Covariate selection is an essential process in machine learning modeling. Using machine learning for yield prediction can underestimate the impact of nitrogen fertilizer (N) on crop yields and EOIRs because of the inclusion of redundant or strongly correlated covariates (Kakimoto et al., 2022). Estimation of the impact of input on yield may also be biased when an important covariate is not included. With the increased adoption of PA technologies in commercial farms, there are numerous possibilities for selecting covariates (e.g., elevation data, satellite imagery, on-the-go soil sensor data, and digital soil maps) in establishing a yield prediction model for OFPE. Selecting only influential covariates may be a gold standard in establishing models, but rarely can practitioners identify and quantify the complete set of covariates contributing to yield variability. Previous studies have paid very little attention to the sensitivity of the quality of fertilizer management recommendations to different machine learning approaches.

Many studies have used synthetic data to compare the effects of machine learning algorithms, covariate selection, and experimental design on yield and EOIR prediction accuracies (Alesso et al., 2020; Kakimoto et al., 2022; Saikai et al., 2020). To assess the prediction accuracy of site-specific crop yield response modeling, synthetic data can be generated using crop yield response functions, such as process-based crop simulation models (e.g., APSIM) and mechanistic models (e.g., the Mitscherlich-Baule function). Synthetic data can simulate ‘true’ crop yield response, which enables validating EOIR prediction accuracy. One of the shortcomings of synthetic data is that the spatial distribution of yield and yield-limiting factors are generated based on simple assumptions. Although previous studies have considered random noise (e.g., the nugget effect), real farms have more artifacts, such as wheels, overlaps, missing strips of inputs, and further historical land uses (Roques et al., 2022; Zhou et al., 2022). Therefore, synthetic data cannot fully represent the real-world conditions, and may not be capable of providing fair insights into the model uncertainty in machine learning approaches to the analysis of OFPE data.
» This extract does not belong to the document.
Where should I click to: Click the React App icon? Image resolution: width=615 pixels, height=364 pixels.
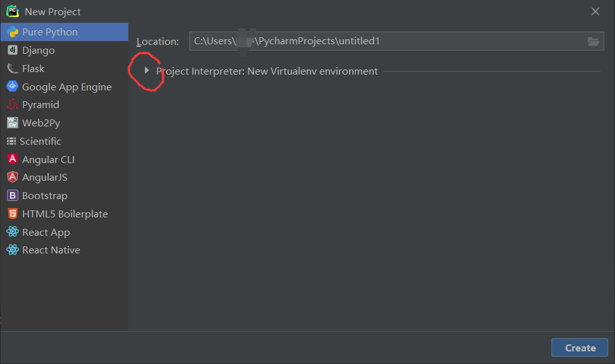coord(13,232)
The aim of this study was to quantify the uncertainty involved in modeling the inclusion of the application rates of two fertilizers and soil properties as covariates in a machine learning model of site-specific crop yield prediction, and to examine how the model uncertainty quantitatively affects the estimation of site-specific EOIRs and gained profits. An OFPE was conducted in Japan to assess the effects of soil properties and application rates of basal and top-dressed fertilizer on winter wheat yield. Site-specific crop yield response models were established using different combinations of machine learning algorithm and covariate selection. Site-specific EOIRs were derived for each of these combinations. A frequency distribution of the estimated EOIRs and gained profits was further assessed as a measure of model uncertainty.

Materials and methods

Experimental design and data collection

A split-plot or checkerboard OFPE (Fig. 1) was implemented in 2019–2020 Gifu, Japan (35°11’N, 136°39’E) to measure the effects of changing fertilizer application rates on the yield of the ‘Satonosora’ wheat variety. The trial was conducted in cooperation with the Japanese farming company Fukue-eino, which owned the variable-rate application and yield monitoring equipment. In the first OFPE season, a checkerboard design was not implemented across all fields because the farmer was not convinced that the rate transition between plots could be achieved smoothly. Therefore, a split-plot design was implemented for the rest of the fields. Just before seeding (early November), a slow-release basal fertilizer NPK 25–6–4 was applied at rates of 0, 270, 360, 450, and 540 kg ha− 1. Before the booting stage (early March, Zadoks 41), NPK 17–0–17 was top-dressed at rates of 0, 222, 296, 370, and 444 kg ha− 1. The number of plots receiving no fertilizer was limited due to the risk of yield loss. A variable-rate fertilizer broadcaster with an 18-m working width (Axis 40.2, Kuhn, France) was used for both applications. All other managements (e.g., disease and weed control) were uniform. No serious disease and weed problems were observed. Yield data were collected using a combine harvester with a yield monitor sensor (WRH1200, Kubota, Japan). Although the combine had a 2.6-m header width, after data preprocessing based on the manufacturer’s recommended procedures yield values were averaged to obtain single values for each 5 m x 5 m cell within a grid. Cells in “transition zones” at the beginnings and ends of trial plots, in headlands and/or in buffer zones around the field’s perimeter were excluded from further analysis. The resulting dataset used for analysis contained 970 observations at 5 m x 5 m spatial resolution.

Fig. 1
figure 1

Experimental design of the on-farm precision experiment. White space represents borders (e.g., transition zones and headlands). The numerals beside the X marks show the six randomly selected locations from which data were obtained to create scatterplots and histograms of the EOIRs of the basal NPK 25–6–4 and top-dressed NPK 17–0–1 fertilizers (Fig. 7)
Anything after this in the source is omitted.